What to do
Keep only the lines from the start of the data through the line containing "Switch to the Outfit", and output them exactly.

(Stored data entries)
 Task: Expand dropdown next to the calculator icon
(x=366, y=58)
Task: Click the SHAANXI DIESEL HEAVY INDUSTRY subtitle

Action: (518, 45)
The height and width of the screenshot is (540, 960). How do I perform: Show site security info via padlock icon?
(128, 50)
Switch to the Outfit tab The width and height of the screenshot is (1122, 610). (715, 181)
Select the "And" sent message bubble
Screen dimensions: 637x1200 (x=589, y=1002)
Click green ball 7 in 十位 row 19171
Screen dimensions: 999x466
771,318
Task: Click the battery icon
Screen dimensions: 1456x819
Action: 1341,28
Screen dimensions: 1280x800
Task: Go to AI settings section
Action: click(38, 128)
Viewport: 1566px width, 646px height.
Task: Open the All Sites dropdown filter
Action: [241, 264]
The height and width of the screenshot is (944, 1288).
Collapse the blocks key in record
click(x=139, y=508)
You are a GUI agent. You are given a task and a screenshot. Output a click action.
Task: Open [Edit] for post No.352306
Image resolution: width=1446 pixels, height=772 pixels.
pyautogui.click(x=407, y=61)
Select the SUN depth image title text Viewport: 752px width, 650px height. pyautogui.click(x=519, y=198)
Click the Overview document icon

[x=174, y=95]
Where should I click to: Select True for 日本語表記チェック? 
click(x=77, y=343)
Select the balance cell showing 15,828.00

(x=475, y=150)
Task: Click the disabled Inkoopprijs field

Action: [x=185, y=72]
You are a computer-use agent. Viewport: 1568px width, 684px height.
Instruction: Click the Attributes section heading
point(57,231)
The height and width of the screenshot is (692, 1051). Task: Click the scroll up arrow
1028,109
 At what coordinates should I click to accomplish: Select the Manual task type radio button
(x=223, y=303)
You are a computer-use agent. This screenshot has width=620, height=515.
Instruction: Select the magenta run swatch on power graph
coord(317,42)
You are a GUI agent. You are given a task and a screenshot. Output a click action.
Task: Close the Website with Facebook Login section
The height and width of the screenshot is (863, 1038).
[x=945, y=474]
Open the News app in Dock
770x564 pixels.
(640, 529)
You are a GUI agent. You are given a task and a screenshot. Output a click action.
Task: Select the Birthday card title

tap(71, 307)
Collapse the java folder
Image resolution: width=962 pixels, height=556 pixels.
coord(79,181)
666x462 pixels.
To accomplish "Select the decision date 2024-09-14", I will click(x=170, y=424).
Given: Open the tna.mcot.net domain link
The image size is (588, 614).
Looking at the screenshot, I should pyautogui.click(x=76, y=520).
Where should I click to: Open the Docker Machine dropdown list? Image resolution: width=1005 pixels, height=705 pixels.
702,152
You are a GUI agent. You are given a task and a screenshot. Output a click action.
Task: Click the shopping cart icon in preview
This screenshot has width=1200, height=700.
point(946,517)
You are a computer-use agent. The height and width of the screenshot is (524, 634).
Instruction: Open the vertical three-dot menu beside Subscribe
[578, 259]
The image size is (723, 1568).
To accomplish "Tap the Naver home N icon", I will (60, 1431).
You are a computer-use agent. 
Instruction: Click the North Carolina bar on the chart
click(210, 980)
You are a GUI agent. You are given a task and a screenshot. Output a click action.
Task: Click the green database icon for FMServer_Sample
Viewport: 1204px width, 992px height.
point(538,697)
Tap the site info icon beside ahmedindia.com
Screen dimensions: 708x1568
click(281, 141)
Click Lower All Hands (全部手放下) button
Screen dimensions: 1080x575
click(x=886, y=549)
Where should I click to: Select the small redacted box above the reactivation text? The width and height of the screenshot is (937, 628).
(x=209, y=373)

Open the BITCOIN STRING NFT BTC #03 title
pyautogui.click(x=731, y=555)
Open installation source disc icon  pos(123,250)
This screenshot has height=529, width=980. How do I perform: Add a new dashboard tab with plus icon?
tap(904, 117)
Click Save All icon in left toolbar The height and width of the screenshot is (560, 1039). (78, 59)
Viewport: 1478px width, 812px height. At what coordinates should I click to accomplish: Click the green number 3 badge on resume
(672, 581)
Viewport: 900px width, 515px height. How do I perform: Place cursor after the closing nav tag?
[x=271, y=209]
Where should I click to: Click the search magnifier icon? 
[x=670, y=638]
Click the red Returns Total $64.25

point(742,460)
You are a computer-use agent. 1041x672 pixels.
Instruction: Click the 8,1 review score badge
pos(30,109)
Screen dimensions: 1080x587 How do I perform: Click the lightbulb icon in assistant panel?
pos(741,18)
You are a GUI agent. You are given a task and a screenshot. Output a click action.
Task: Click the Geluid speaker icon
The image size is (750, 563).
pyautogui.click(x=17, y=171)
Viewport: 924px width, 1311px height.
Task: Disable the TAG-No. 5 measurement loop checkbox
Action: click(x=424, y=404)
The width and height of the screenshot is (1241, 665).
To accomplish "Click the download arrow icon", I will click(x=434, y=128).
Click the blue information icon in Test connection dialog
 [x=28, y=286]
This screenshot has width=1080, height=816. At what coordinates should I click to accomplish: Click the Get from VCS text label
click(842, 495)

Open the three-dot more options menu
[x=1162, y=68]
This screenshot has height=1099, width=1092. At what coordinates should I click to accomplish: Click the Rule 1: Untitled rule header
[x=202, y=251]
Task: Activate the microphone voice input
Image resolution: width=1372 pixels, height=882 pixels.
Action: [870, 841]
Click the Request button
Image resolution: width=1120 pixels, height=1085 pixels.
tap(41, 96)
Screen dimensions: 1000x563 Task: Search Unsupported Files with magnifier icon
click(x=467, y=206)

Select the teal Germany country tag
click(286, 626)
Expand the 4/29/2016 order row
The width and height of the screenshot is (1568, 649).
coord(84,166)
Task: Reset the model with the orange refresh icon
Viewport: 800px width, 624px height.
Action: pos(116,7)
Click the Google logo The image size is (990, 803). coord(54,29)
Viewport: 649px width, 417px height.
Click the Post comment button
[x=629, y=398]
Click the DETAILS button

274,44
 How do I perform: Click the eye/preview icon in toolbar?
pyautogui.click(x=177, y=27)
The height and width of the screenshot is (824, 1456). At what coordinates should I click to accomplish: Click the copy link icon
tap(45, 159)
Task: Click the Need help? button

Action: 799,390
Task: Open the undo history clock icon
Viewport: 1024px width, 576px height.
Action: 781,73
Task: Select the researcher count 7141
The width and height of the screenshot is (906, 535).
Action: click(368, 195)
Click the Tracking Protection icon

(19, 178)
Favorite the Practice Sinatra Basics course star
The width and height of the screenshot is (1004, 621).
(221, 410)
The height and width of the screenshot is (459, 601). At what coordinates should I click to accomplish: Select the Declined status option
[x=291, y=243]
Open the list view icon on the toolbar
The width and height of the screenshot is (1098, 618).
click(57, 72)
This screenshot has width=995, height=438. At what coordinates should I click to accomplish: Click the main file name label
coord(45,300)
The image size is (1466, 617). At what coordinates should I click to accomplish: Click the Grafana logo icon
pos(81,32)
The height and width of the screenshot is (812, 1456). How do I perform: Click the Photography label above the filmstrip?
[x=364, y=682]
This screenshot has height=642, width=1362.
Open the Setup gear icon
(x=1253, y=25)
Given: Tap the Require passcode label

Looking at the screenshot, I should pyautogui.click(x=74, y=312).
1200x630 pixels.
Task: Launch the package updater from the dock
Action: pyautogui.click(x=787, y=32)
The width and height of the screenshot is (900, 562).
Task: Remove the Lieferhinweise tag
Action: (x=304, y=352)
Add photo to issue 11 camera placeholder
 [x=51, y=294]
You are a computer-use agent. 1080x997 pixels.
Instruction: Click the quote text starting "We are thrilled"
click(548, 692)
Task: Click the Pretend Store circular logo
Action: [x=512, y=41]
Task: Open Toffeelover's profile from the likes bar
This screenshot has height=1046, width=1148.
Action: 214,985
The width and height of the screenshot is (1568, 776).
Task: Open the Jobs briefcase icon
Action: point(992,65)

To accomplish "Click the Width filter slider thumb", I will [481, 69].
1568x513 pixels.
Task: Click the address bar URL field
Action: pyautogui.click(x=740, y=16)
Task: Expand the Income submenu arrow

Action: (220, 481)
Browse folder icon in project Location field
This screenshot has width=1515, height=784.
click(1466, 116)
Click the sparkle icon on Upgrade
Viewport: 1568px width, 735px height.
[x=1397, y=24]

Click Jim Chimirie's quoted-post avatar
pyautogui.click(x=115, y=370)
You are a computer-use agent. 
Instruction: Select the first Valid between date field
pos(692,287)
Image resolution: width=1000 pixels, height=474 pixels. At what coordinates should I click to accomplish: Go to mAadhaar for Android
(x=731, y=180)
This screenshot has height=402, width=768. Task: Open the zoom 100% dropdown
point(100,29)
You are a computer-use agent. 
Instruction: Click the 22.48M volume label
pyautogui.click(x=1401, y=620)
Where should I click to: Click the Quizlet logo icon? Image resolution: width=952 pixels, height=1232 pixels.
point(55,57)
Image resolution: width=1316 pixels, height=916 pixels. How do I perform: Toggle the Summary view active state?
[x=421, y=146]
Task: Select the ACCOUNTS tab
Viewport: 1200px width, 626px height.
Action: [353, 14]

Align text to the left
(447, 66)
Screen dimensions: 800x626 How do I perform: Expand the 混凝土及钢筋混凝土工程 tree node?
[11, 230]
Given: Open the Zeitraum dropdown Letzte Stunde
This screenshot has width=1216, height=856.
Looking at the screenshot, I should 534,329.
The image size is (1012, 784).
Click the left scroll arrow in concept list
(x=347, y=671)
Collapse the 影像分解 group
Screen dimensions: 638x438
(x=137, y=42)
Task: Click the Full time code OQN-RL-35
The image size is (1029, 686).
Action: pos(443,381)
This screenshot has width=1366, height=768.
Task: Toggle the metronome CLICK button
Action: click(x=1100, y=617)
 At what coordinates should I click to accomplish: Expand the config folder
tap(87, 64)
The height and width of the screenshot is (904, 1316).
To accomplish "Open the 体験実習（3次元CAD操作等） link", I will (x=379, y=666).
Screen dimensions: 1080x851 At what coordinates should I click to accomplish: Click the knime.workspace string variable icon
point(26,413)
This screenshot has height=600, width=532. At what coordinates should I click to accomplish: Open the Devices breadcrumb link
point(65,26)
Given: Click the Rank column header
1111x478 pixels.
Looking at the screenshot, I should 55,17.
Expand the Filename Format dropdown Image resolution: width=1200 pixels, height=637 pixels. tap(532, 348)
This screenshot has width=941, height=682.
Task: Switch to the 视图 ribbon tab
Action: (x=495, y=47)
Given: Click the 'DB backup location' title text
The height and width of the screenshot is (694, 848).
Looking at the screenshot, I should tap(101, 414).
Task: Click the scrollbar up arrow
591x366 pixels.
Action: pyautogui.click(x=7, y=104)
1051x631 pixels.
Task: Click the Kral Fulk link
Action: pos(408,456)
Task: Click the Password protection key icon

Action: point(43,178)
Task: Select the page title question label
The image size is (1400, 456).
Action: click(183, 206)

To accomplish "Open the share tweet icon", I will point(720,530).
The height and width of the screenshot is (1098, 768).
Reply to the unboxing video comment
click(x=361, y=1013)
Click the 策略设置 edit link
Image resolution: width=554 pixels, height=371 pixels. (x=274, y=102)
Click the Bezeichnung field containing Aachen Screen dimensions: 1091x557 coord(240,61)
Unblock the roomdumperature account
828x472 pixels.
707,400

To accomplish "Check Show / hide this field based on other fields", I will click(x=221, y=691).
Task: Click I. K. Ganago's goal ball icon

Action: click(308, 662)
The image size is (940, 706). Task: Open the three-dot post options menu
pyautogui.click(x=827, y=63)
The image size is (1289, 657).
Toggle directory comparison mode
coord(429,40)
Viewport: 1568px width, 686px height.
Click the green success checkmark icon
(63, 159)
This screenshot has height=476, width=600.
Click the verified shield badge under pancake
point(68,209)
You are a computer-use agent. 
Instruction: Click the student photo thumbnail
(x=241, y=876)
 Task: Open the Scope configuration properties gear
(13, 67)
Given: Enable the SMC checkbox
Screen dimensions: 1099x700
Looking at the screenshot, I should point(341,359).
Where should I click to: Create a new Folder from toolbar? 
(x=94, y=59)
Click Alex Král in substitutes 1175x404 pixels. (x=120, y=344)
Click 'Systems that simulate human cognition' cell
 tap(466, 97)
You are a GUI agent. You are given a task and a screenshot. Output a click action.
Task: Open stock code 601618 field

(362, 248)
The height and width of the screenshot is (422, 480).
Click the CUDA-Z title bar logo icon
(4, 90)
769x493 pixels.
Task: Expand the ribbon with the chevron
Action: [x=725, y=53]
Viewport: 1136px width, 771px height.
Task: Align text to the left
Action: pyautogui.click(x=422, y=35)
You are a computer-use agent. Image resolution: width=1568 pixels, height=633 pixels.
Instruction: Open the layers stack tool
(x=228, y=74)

Response to this exercise
 Task: Expand dropdown next to the calculator icon
(x=366, y=58)
Task: Click the SHAANXI DIESEL HEAVY INDUSTRY subtitle

Action: (518, 45)
The height and width of the screenshot is (540, 960). How do I perform: Show site security info via padlock icon?
(128, 50)
Switch to the Outfit tab The width and height of the screenshot is (1122, 610). (715, 181)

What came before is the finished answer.